EverFit Cage and Overall Durability
Obviously, there is a reason for the inclusion of an EverFit cage on Puma releases like this – keep the boot together! Since these are a super lightweight boot, Puma has developed a simple layering inside the boot that provides more strength without taking away from the boots flexibility. Without it, the end result would be a much less durable boot.
How do they Fit?
In typical Puma speed boot fashion, these are a tight fitting shoe. When it comes to length, they actually feel true to size and that is a bonus. But they do feel slightly tight through the midfoot. Players who need a wider fit might want to order up a half size to get a snug fit. The general shape of the boot is also slightly different, with the lateral side of the boot running pretty straight toward the toes. In other words, players who need extra room on the inside of your foot might find these to be slightly uncomfortable. Overall, I feel like Puma has taken a slight step back toward the V-series design with this release.
A Quick Note on Design
Puma released a limited edition Camo evoSPEED 1.2 release that gave us a brief intro look at the range, but it really didn’t tell us the true story about the boot.
There is one glaring addition to this boot that we haven’t seen on any Puma releases in the past – the large “PUMA” hit that sits on the lateral side of the boot. Some people like it, others hate it! We have seen Nike do this in the past but again, this is new to Puma. Personally, I like the looka nd feel like it is a smart addition. It doesn’t prove to be negative visually and it promotes the fact they are a Puma boot. Again, this one is down to personal taste, but I like how it looks on this release.
Evolution of the evoSPEED
Even though things look pretty similar, there are some key differences between the evoSPEED 1 and 1.2. For example, the Soleplate has been completely redesigned, with Puma creating a new SpeedTrack system and toning down the stud shape. Similarly, the upper has also undergone transition, with a dimple control element added to the synthetic. The transition from V-Series to evoSpeed has actually gone extremely smoothly for Puma and this new design really focusing on the key fundamentals of a speed boot. The removal of the V box-toe shape has also been instrumental in the success of the range. Even though these boots were just released, and I am jumping the gun here, I’m interested to see how Puma can evolve the silo from here without undergoing another major change up.

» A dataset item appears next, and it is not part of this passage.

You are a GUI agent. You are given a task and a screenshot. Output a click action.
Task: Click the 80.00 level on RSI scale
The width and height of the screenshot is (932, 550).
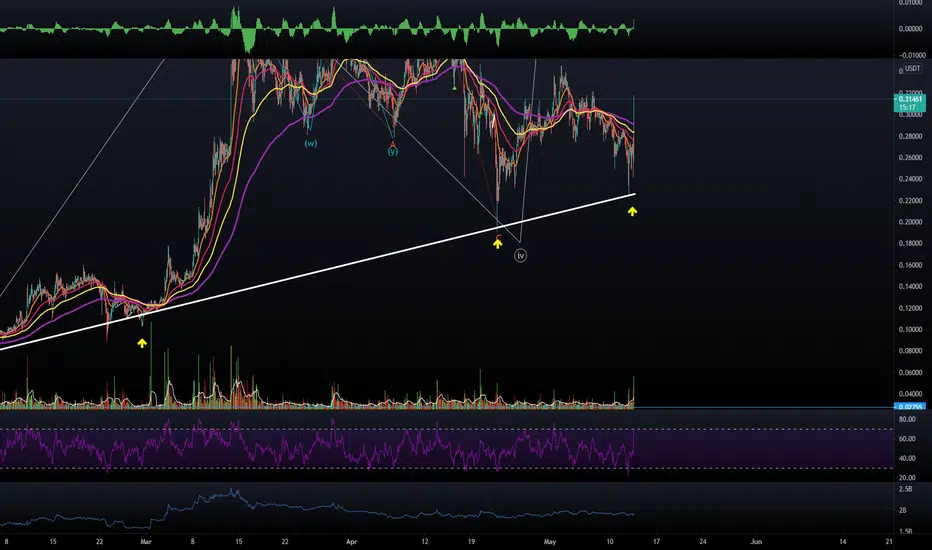click(907, 419)
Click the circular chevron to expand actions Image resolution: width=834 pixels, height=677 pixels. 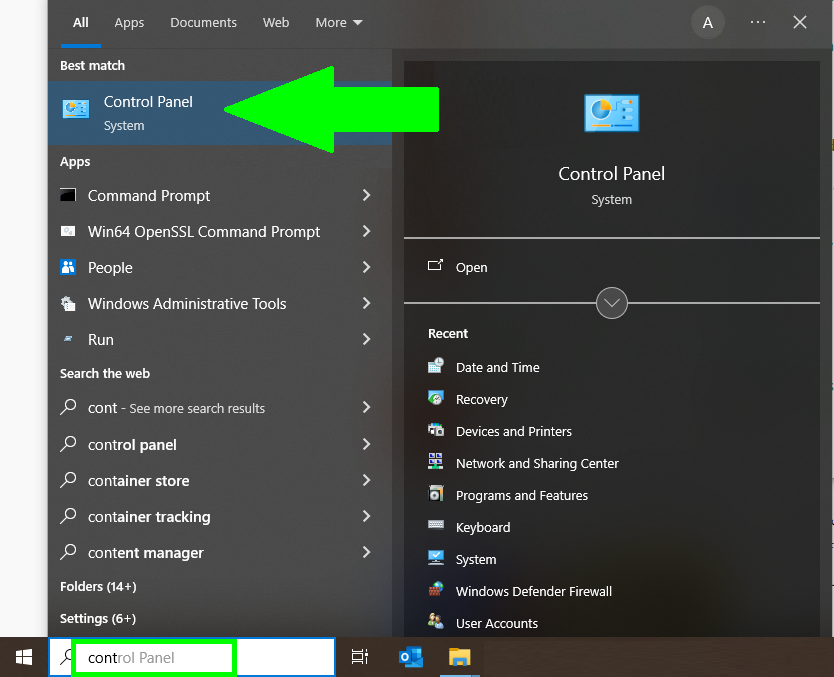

I’m not a big fan of the SpeedTrack system – for me it just creates a stiff feeling boot. Out of the box, I really want a flexible feel that allows me to move 360 degrees without having to spend several games breaking them in. it might serve additional purposes in the long run, but I don’t really want to have to wait to find out!
The evoSPEED 1.2 is currently available to buy at WeGotSoccer for $167.
The Skinny Summary
Highlight: Pure Lightweight Speed, in typical Puma fashion. Upgraded performance through the upper with the added bonus of a fresh new design.

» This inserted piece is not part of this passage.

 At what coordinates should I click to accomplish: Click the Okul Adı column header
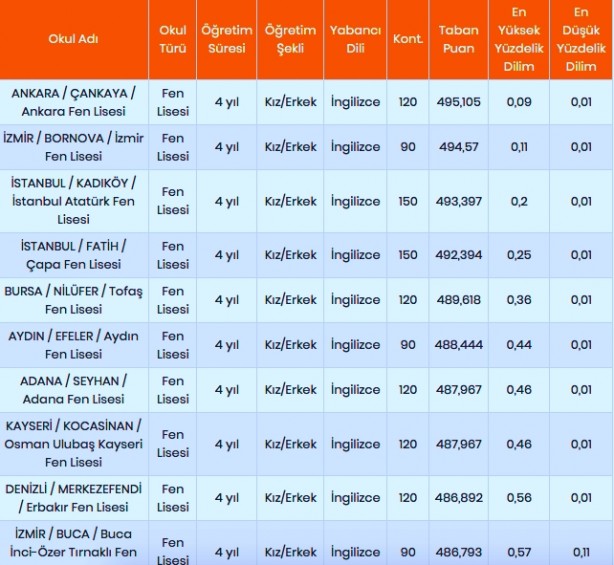coord(74,39)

Category: Lighweight, designed for pacey speed players.
Weight: At 7oz, they are slightly higher in weight than we might have expected from Puma but don’t take this to be a negative.
Would I Buy Them: They are a definite boot to consider, but I wouldn’t consider them to be one of my favorite releases at the moment.
Player Position: Definitely designed for wingers, dangerous attacking mids and pacey forwards. With Aguero and Falcao sporting them, Puma has positioned them to be a true goalscorers boot.